A stretch of the entries below is to be set down exactly, running from the line with "Click the Montenegro" through the line with "The height and width of the screenshot is (629, 1037).", both included, and no other line.

Data excerpts Block Start

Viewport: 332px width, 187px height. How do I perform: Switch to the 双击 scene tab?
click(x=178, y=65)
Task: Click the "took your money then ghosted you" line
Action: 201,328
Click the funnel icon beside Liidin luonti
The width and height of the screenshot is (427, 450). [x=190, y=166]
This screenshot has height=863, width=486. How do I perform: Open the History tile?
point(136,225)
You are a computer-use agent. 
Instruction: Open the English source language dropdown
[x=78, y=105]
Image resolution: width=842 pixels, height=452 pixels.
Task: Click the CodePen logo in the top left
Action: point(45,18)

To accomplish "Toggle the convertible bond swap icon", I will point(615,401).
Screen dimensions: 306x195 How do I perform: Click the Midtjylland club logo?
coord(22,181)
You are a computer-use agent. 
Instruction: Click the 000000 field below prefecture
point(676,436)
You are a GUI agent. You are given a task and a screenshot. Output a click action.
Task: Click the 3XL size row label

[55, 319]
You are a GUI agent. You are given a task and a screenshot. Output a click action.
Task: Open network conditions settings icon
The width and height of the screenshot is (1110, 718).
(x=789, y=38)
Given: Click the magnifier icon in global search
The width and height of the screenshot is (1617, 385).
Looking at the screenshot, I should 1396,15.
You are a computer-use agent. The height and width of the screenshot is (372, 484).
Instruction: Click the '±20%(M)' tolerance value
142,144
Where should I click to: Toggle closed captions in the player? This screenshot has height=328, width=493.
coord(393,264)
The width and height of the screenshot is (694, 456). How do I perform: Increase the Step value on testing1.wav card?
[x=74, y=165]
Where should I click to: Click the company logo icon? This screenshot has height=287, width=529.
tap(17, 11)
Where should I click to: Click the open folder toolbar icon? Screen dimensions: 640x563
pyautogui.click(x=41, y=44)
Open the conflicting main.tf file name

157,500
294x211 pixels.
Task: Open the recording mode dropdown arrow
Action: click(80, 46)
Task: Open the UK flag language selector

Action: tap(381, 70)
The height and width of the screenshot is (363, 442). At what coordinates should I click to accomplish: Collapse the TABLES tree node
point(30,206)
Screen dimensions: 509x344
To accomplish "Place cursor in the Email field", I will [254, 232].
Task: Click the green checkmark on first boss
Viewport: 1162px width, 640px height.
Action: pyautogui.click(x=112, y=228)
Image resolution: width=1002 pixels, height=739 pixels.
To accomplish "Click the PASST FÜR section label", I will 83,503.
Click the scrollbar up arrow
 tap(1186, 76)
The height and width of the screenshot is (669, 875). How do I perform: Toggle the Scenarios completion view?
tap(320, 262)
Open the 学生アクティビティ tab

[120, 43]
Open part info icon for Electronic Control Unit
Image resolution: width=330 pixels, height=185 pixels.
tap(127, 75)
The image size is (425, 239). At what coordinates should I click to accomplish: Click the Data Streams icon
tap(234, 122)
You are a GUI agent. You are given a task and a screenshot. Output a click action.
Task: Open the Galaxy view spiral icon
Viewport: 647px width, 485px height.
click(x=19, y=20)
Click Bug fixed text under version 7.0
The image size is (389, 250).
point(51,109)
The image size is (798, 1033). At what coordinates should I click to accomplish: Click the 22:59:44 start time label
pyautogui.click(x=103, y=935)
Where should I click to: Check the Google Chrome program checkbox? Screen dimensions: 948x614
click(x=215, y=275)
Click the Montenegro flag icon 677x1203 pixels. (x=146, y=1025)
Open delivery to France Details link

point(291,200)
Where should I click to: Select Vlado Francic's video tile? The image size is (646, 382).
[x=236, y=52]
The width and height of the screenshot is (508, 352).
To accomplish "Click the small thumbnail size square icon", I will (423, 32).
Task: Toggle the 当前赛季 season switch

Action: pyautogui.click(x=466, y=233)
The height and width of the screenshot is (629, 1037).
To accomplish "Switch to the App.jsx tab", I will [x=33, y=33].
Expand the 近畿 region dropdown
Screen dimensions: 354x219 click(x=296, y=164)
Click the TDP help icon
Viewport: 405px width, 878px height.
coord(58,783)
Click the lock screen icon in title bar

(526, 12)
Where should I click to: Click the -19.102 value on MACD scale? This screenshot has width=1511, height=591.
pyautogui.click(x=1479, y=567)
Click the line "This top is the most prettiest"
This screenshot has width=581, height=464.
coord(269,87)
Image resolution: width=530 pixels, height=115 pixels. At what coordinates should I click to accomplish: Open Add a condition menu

Data excerpts Block End

> [Output]
Click the Montenegro flag icon 677x1203 pixels. (x=146, y=1025)
Open delivery to France Details link

point(291,200)
Where should I click to: Select Vlado Francic's video tile? The image size is (646, 382).
[x=236, y=52]
The width and height of the screenshot is (508, 352).
To accomplish "Click the small thumbnail size square icon", I will (423, 32).
Task: Toggle the 当前赛季 season switch

Action: pyautogui.click(x=466, y=233)
The height and width of the screenshot is (629, 1037).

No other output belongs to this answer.